Probing missing Physics from inspiralling compact binaries via time-frequency tracks

Abstract

The orbital evolution of binary black hole (BBH) systems is determined by the component masses and spins of the black holes and the governing gravity theory. Gravitational wave (GW) signals from the evolution of BBH orbits offer an unparalleled opportunity for examining the predictions of General Relativity (GR) and for searching for missing physics in the current waveform models. We present a method of stacking up the time-frequency pixel energies through the orbital frequency evolution with the flexibility of gradually shifting the orbital frequency curve along the frequency axis. We observe a distinct energy peak corresponding to the GW signal's quadrupole mode. If an alternative theory of gravity is considered and the analysis of the BBH orbital evolution is executed following GR, the energy distribution on the time-frequency plane will be significantly different. We propose a new consistency test to check whether our theoretical waveform explains the BBH orbital evolution.

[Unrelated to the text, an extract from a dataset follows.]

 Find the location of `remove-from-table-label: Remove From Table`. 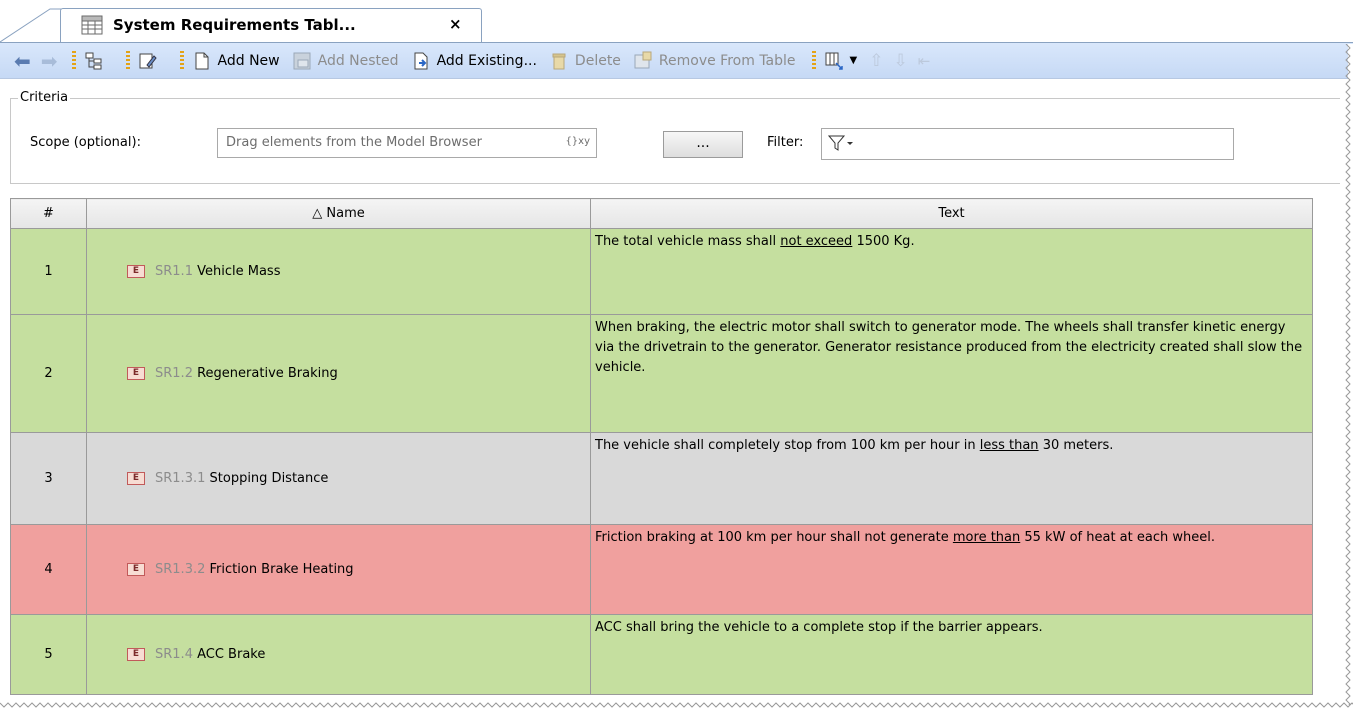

Through the numerical simulation of beyond-GR theory of gravity and utilizing the framework of second-generation interferometers, we demonstrate the efficiency of this new method in detecting any possible departure from GR. Finally, when applied to an eccentric BBH system and GW190814, which shows the signatures of higher-order multipoles, our method provides an exquisite probe of missing physics in the GR waveform models.